Concurrent computing is related to but distinct from parallel computing, though these concepts are frequently confused,[2] and both can be described as "multiple processes executing at the same time". In parallel computing, execution literally occurs at the same instant, for example on separate processors of a multi-processor machine – parallel computing is impossible on a (single-core) single processor, as only one computation can occur at any instant (during any single clock cycle).[a] By contrast, concurrent computing consists of process lifetimes overlapping, but execution need not happen at the same instant.

For example, concurrent processes can be executed on a single core by interleaving the execution steps of each process via time slices: only one process runs at a time, and if it does not complete during its time slice, it is paused, another process begins or resumes, and then later the original process is resumed. In this way multiple processes are part-way through execution at a single instant, but only one process is being executed at that instant.

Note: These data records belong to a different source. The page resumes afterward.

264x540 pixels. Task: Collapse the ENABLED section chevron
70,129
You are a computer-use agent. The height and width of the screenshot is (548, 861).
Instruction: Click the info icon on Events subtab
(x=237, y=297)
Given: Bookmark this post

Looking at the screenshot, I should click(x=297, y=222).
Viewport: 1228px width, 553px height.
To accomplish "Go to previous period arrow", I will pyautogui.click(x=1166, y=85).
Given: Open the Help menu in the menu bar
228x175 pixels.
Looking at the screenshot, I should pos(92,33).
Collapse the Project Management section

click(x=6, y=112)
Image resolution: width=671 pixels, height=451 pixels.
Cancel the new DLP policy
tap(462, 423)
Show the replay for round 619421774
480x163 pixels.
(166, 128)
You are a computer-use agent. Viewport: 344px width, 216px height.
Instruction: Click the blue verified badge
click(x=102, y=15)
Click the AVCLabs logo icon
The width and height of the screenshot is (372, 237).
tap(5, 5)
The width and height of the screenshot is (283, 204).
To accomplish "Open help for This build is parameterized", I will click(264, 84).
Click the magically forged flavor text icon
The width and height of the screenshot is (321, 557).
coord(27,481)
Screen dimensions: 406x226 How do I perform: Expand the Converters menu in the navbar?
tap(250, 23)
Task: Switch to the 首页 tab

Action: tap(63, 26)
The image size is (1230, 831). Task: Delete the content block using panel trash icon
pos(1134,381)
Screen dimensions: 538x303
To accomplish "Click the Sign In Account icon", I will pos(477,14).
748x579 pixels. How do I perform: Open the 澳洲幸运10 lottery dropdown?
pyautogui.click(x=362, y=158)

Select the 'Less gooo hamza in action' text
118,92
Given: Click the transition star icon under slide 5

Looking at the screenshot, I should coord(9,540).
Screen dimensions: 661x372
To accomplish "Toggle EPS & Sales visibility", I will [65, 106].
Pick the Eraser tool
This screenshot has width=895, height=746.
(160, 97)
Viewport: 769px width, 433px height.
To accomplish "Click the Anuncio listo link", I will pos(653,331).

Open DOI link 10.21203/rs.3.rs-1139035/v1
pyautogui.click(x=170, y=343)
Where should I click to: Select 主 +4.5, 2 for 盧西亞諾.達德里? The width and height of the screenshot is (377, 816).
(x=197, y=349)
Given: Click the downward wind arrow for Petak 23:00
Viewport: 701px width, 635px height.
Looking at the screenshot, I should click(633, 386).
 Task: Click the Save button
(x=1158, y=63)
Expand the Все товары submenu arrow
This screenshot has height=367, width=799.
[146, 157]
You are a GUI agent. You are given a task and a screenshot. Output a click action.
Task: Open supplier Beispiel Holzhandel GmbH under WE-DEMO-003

Concurrent computations may be executed in parallel,[2][3] for example by assigning each process to a separate processor or processor core, or distributing a computation across a network. This is known as task parallelism, and this type of parallel computing is a form of concurrent computing.

By contrast, parallel computing by data parallelism may or may not be concurrent computing – a single process may control all computations, in which case it is not concurrent, or the computations may be spread across several processes, in which case this is concurrent. For example, SIMD (single instruction, multiple data) processing is (data) parallel but not concurrent – multiple computations are happening at the same instant (in parallel), but there is only a single process. Examples of this include vector processors and graphics processing units (GPUs). By contrast, MIMD (multiple instruction, multiple data) processing is both data parallel and task parallel, and is concurrent; this is commonly implemented as SPMD (single program, multiple data), where multiple programs execute concurrently and in parallel on different data.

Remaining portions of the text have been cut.